* **PAGE EXTRACT**:
In Think nano has ethical problems? Just wrap your brain around neuro, blogger ritalamchichi draws an interesting parallel between fears and ethical issues surrounding nanotechnology to those about the still emerging field of neurotechnology. Ritalamchichi reports from the NBIC (Nano, Bio, Info, Cogno) conference in New York:
My goal was to explore the political and economic issues that might arise as these converging technologies make possible neurotechnology — tools that can influence the brain.
In short, when data from nanobiochips that can analyze DNA, RNA and proteins is combined with data from next-generation brain imaging systems (IC), new tools for mental health will emerge. Nanobiochips that can perform the basic bioanalysis functions (genomic, proteomic, biosimulation and microfluidics) at a low cost will transform biological analysis and production in a very similar fashion as the microprocessor did for data.

* **REQUIREMENT 1**: In the page extract on neurotechnology, which conference does ritalamchichi report from?
* **REQUIREMENT 2**: Please continue the neurotechnology page extract from where it stops, keeping its voice.

* **STORED DATA**:
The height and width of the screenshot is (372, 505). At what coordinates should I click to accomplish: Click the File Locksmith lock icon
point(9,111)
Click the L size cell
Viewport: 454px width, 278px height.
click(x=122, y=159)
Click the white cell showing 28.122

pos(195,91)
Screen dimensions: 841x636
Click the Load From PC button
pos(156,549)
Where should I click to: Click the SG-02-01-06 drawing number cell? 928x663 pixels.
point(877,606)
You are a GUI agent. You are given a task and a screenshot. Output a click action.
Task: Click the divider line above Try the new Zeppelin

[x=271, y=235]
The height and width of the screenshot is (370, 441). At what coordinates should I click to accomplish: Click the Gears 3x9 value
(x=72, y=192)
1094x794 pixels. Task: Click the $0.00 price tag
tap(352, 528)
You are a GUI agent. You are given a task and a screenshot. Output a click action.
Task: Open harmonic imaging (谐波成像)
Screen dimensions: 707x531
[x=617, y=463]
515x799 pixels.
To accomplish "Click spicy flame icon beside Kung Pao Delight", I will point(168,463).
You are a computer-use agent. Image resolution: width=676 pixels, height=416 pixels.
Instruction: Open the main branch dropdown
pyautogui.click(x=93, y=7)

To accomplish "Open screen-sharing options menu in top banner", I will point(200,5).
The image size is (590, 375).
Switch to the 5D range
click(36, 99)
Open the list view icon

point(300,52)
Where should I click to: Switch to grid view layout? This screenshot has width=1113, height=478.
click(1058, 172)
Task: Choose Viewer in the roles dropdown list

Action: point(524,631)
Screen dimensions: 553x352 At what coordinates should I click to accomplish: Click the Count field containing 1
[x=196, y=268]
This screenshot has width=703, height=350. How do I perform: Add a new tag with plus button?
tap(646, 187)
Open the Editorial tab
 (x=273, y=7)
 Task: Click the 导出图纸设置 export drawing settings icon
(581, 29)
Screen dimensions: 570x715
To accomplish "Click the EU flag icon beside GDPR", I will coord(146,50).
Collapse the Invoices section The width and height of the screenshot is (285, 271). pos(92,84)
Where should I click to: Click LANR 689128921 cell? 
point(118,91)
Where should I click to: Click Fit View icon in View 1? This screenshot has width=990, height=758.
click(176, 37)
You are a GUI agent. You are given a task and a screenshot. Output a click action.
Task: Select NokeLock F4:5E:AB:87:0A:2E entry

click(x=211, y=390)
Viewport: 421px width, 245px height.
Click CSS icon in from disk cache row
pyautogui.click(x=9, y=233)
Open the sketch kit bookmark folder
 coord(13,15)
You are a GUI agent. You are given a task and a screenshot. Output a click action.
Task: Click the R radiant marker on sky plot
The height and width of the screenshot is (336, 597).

* **RESPONSE 1**: The NBIC (Nano, Bio, Info, Cogno) conference in New York.

* **RESPONSE 2**:
The NBIC thesis is that the seemingly diverse fields of nanotechnology, biology, information technology, and cognitive science are headed toward convergence. (I wonder if they thought of reordering the acronym to a more pronounceable “BINC”? I suppose that would take the emphasis off “nano”, though, which is clearly the integrating force.)
Some of the ethical issues raised in the post are well covered in The Ethical Brain, but it’s an interesting read as it comes at topics like neuromarketing and neuroethics from quite a different perspective.